DATA EXTRACT section start
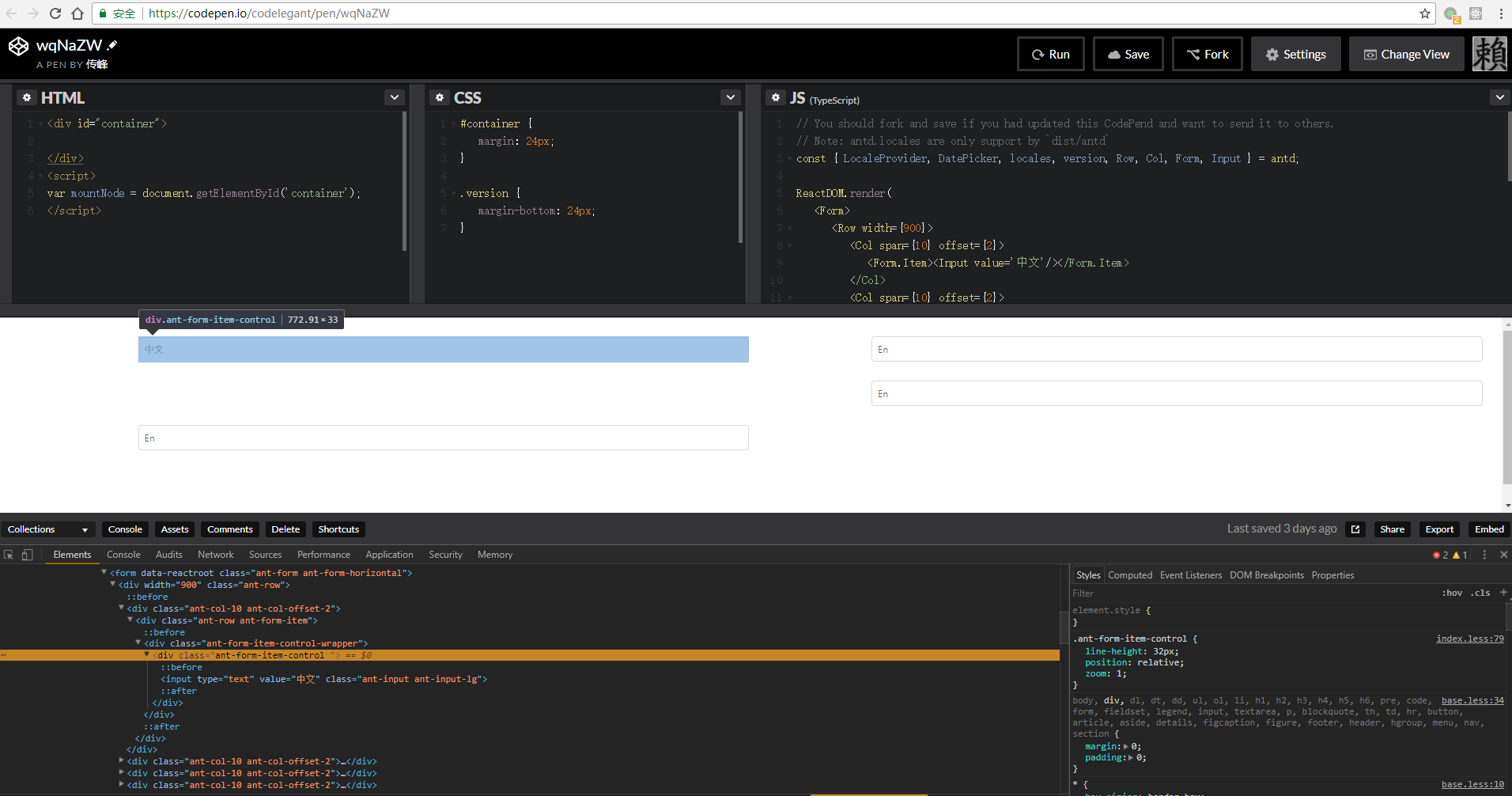Click the pencil icon to edit pen title
Image resolution: width=1512 pixels, height=796 pixels.
(112, 45)
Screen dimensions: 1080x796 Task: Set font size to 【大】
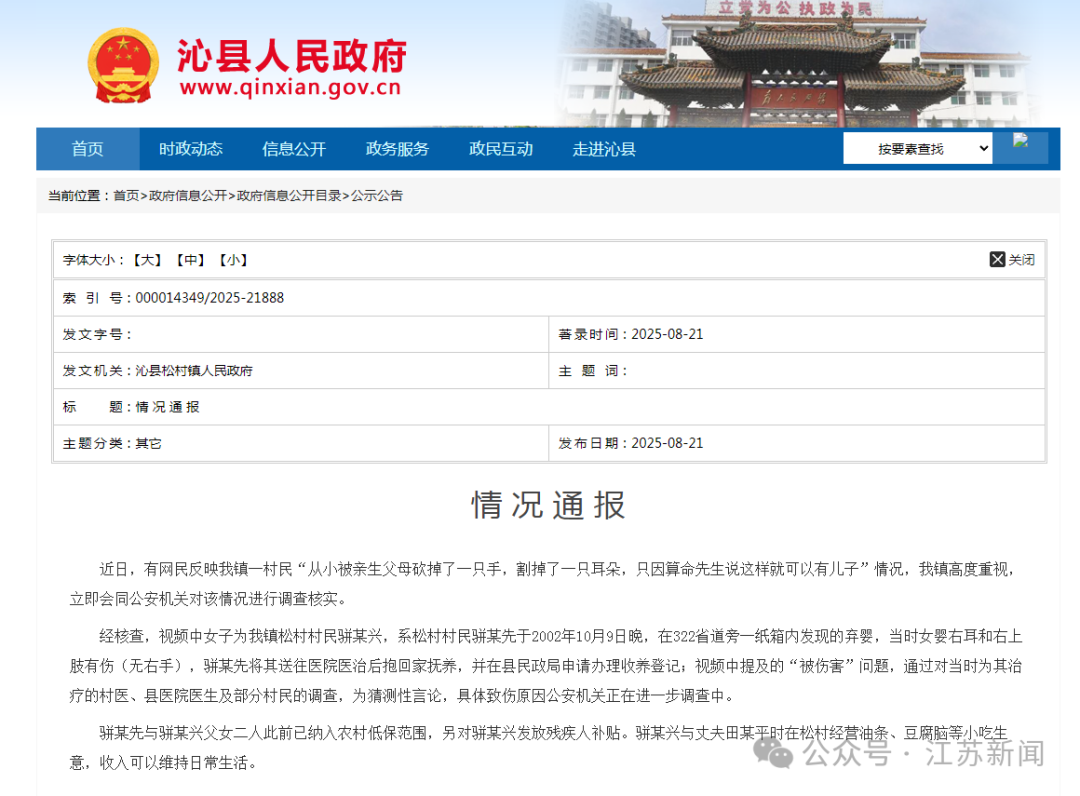(145, 259)
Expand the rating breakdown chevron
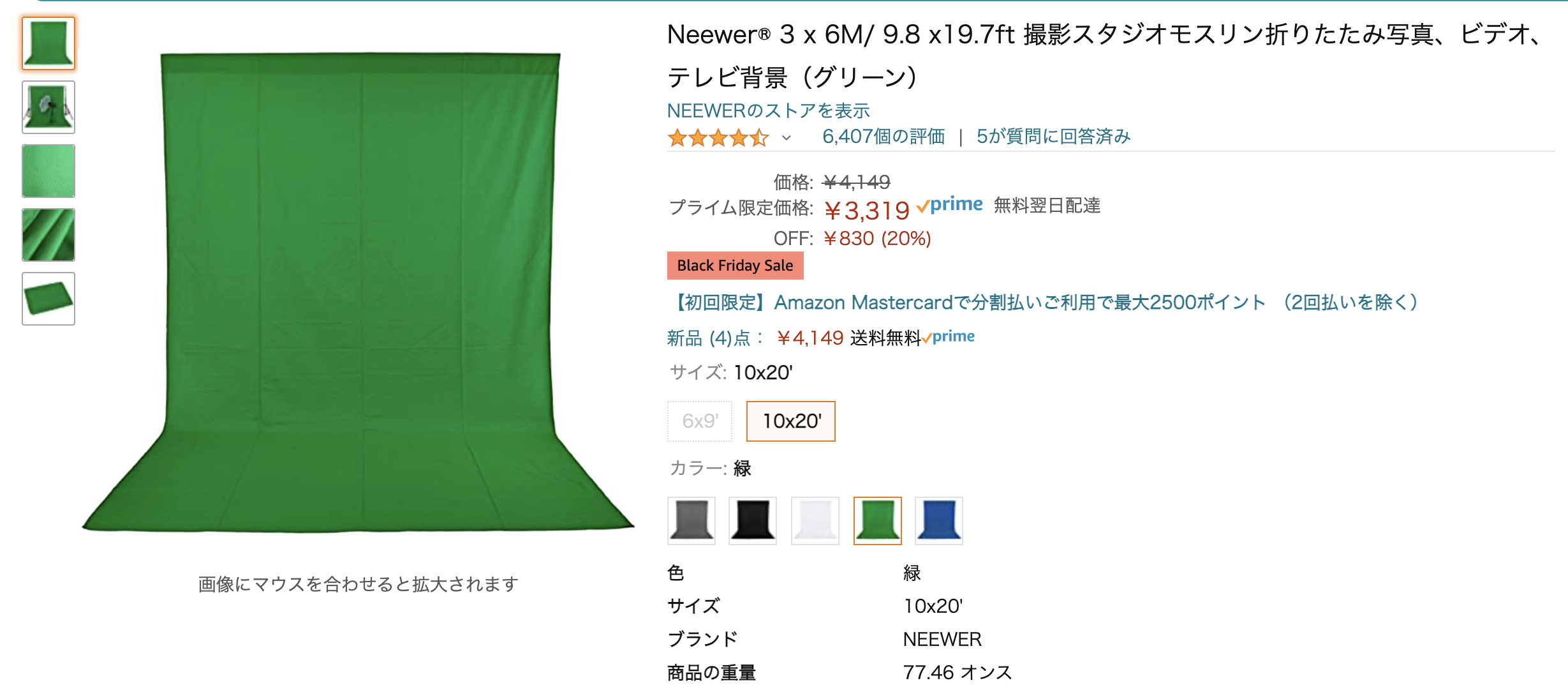The height and width of the screenshot is (692, 1568). point(787,138)
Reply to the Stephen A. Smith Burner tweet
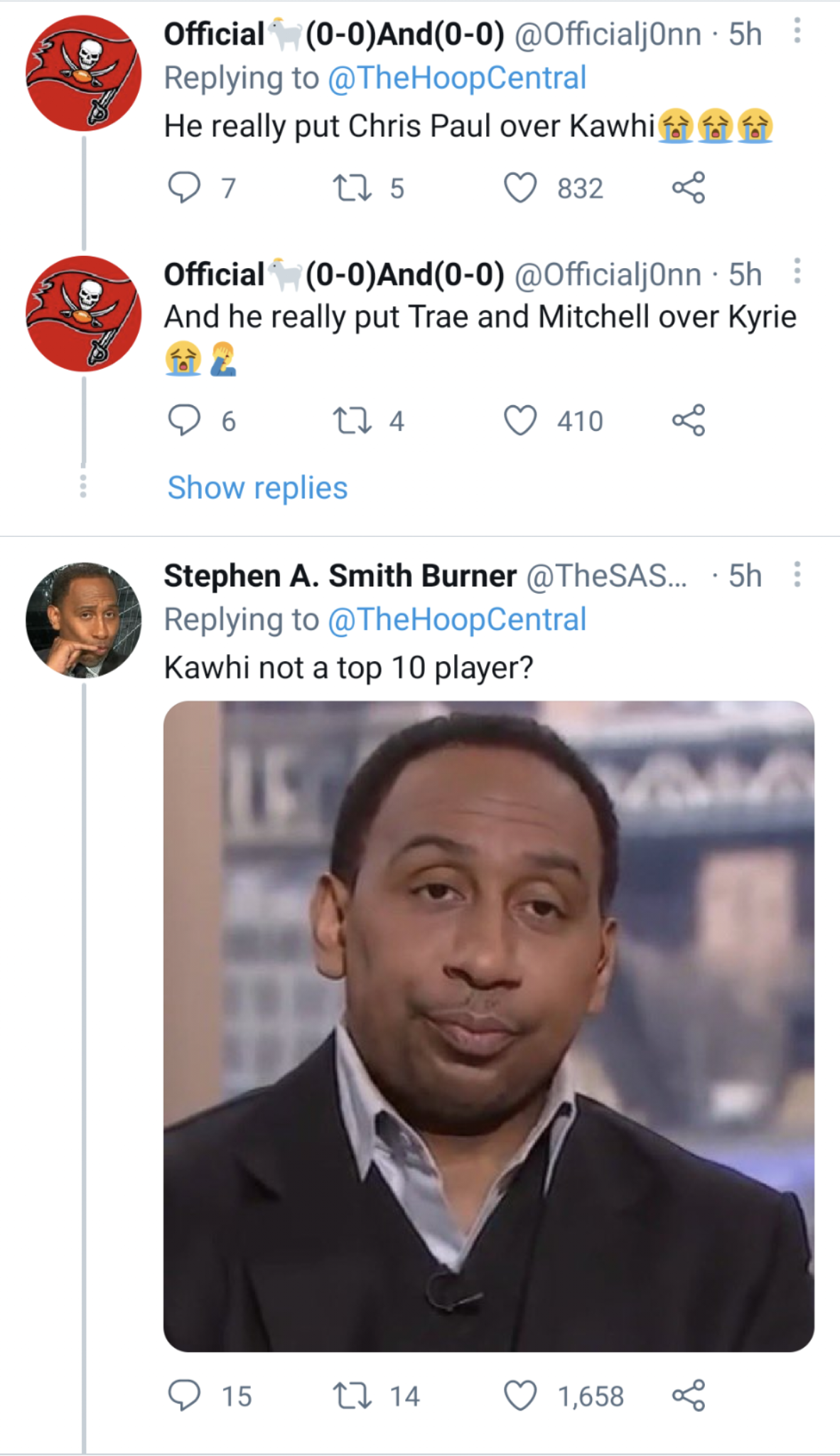840x1456 pixels. pos(184,1396)
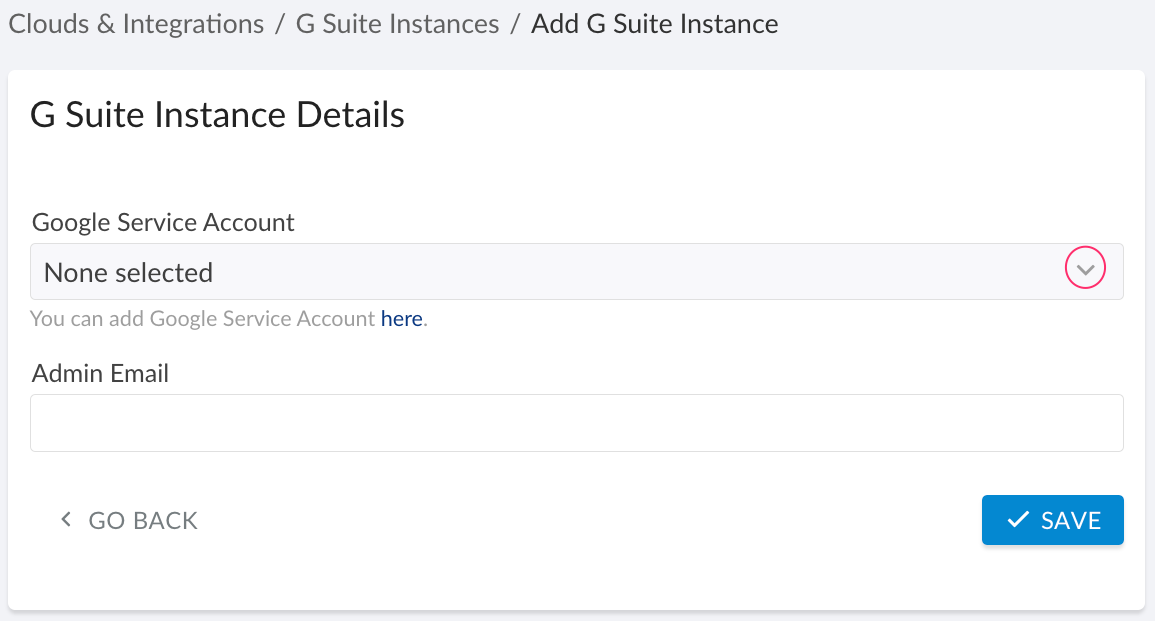Image resolution: width=1155 pixels, height=621 pixels.
Task: Click the Google Service Account field label
Action: pyautogui.click(x=163, y=222)
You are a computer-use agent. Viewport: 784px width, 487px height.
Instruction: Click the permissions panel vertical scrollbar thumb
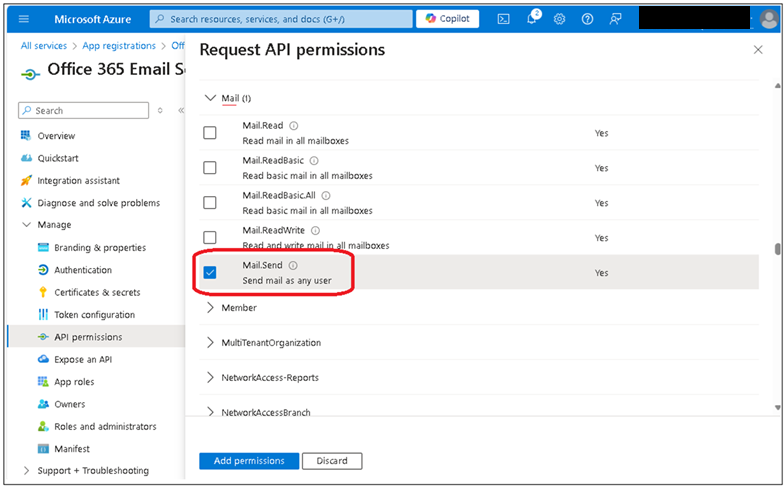[x=777, y=248]
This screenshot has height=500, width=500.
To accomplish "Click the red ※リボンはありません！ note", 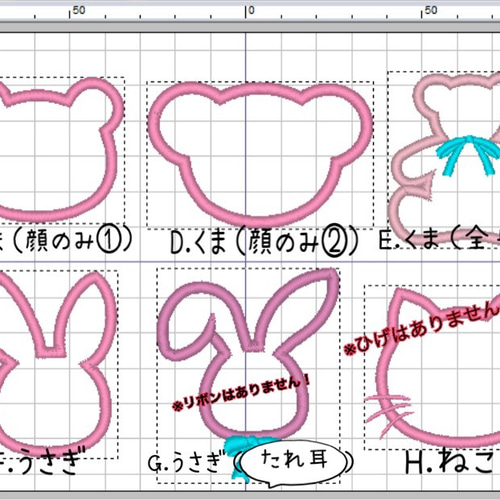I will tap(241, 392).
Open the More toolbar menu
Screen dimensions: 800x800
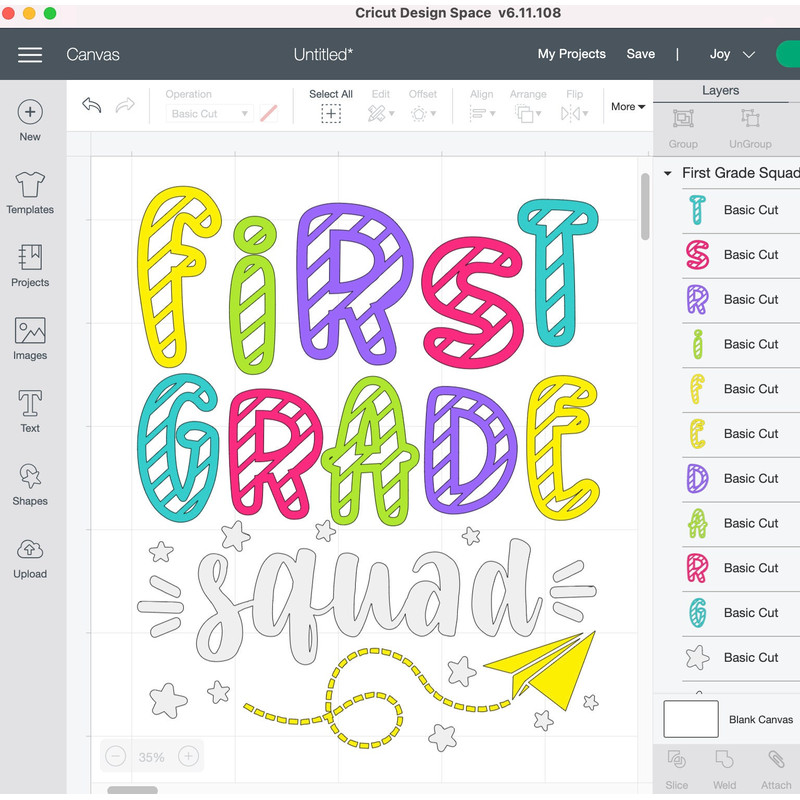pyautogui.click(x=627, y=106)
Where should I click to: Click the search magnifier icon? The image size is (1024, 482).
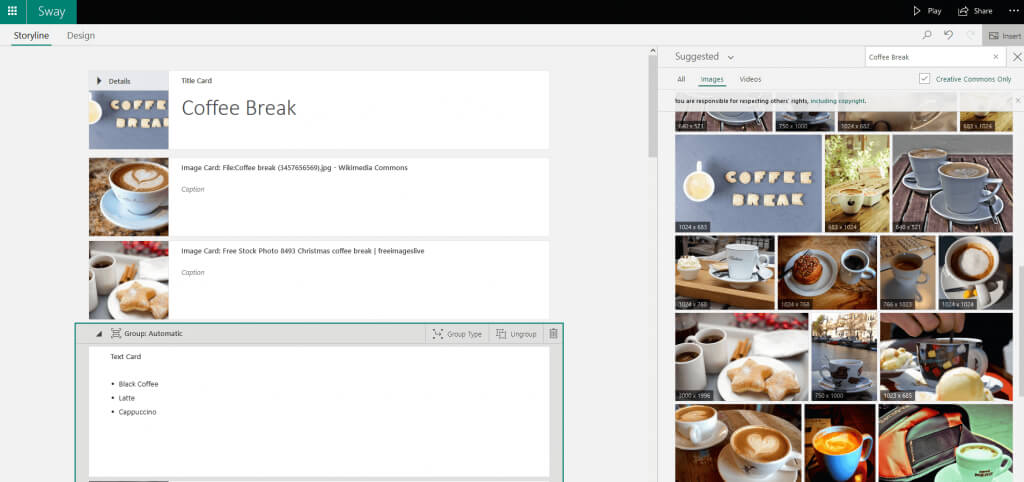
DATA EXTRACT section end
WHAT YOU WILL DO:
Omit the pictures and return exactly the lines from the line containing "Screen dimensions: 800x800" through the final line of the material above, both ends included.

RESULT FOR THIS TASK:
Screen dimensions: 800x800
pyautogui.click(x=627, y=106)
Where should I click to: Click the search magnifier icon? The image size is (1024, 482).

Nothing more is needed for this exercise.